As when the library first closed last year, there will be a transition period when no facility will be open in Guilford. The library is paying $13,000 a month to rent the space on Carter Drive.

“The day the construction stops doesn’t mean the library’s going to open the next day,” Ruoff said. “There will be a period when there will be no library available to the public, but Connecticut has an agreement that anybody can use any other library as long as they have a valid library card.”

Ruoff said she does not know right now how long the library will be closed while officials move the collection back into the Park Street building, but it could be more than a month.

“We were only closed to the public for two weeks when we moved over here (to Carter Drive), but moving into a temporary building is different from moving back into a brand-new building,” she said. “There’s going to be a big learning curve for the staff.”

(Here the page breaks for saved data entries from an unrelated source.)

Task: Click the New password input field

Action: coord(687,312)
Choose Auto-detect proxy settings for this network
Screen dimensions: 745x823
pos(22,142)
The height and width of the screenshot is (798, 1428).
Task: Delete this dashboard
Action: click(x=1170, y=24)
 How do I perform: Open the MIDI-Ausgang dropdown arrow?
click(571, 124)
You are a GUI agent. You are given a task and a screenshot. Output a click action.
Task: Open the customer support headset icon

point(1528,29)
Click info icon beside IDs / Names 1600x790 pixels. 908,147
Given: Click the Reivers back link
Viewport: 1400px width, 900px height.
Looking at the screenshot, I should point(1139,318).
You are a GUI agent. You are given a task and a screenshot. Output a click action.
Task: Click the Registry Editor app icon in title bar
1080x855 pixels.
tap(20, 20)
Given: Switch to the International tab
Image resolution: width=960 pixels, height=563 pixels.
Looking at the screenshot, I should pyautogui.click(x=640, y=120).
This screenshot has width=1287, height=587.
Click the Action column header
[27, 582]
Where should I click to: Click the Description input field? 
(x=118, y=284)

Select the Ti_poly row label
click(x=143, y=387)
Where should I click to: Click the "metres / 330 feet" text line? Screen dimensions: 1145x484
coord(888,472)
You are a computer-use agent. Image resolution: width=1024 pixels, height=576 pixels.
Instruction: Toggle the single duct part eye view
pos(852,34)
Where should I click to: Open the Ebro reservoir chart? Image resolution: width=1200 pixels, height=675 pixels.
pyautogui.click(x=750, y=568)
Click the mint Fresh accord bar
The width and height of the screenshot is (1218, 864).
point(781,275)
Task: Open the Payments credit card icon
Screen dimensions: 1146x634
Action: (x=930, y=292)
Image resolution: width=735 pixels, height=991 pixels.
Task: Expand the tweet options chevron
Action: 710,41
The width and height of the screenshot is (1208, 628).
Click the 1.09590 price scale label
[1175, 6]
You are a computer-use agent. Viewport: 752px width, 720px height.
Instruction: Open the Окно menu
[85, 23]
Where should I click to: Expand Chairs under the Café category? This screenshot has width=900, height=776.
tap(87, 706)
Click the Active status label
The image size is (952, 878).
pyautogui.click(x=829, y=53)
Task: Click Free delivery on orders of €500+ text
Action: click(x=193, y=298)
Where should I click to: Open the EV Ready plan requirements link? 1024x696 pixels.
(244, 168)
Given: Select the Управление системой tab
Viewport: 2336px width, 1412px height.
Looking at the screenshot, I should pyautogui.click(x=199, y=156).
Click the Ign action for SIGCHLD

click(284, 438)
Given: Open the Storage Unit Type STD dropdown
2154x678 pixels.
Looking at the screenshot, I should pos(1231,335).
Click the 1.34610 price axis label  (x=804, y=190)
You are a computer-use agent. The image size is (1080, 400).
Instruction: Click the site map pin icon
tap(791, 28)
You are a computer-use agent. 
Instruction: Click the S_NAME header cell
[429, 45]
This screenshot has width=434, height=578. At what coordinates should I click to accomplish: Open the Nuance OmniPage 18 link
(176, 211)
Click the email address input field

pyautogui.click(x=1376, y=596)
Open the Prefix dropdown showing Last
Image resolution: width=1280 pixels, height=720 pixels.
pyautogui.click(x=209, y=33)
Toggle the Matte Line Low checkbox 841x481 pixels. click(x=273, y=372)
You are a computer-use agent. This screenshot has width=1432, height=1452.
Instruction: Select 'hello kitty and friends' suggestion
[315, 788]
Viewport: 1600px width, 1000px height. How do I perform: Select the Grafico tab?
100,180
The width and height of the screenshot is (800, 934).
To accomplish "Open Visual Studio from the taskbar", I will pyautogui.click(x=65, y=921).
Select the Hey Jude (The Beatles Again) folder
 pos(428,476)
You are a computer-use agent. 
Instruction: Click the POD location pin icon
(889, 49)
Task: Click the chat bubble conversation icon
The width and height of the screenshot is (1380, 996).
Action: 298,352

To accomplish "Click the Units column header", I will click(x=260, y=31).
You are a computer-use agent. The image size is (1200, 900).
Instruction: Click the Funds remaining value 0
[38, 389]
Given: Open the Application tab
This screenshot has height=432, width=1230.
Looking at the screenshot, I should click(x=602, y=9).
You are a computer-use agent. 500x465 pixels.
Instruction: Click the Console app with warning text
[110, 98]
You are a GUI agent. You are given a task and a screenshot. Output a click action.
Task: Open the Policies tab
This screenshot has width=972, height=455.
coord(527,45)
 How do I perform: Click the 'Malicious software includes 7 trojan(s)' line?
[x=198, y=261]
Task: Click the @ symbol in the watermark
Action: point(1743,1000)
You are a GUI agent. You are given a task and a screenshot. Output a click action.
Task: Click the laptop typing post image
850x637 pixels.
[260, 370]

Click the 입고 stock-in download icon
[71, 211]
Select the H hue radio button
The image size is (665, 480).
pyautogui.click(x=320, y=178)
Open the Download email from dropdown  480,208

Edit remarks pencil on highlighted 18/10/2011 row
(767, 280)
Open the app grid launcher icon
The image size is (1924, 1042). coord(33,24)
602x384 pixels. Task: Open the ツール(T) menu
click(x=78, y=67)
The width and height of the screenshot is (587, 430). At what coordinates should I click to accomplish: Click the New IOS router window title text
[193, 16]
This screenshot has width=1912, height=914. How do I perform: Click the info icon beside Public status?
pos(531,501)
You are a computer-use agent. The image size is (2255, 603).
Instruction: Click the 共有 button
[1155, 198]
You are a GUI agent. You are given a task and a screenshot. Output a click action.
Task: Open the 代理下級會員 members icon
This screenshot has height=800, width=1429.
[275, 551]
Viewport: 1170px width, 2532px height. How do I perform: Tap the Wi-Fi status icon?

All of the shelving in the facility will be new, as well as three-quarters of the furniture. Library officials have raised nearly $1 million in a capital campaign to cover the cost of those items.

A bond for $6.9 million passed at referendum in September 2006. The town has also secured a $500,000 State Public Library Construction Grant toward the project.

First Selectman Carl Balestracci said the final round of contracts, awarded Monday, was handled separately because it involves technical items that workers will install after construction is completed. The bids totaled about $577,000.

The Park Street library was originally built in 1933 and expanded in 1977, Ruoff said.

“I don’t have a crystal ball, but my fervent hope is that we will be open by the end of the summer,” she said.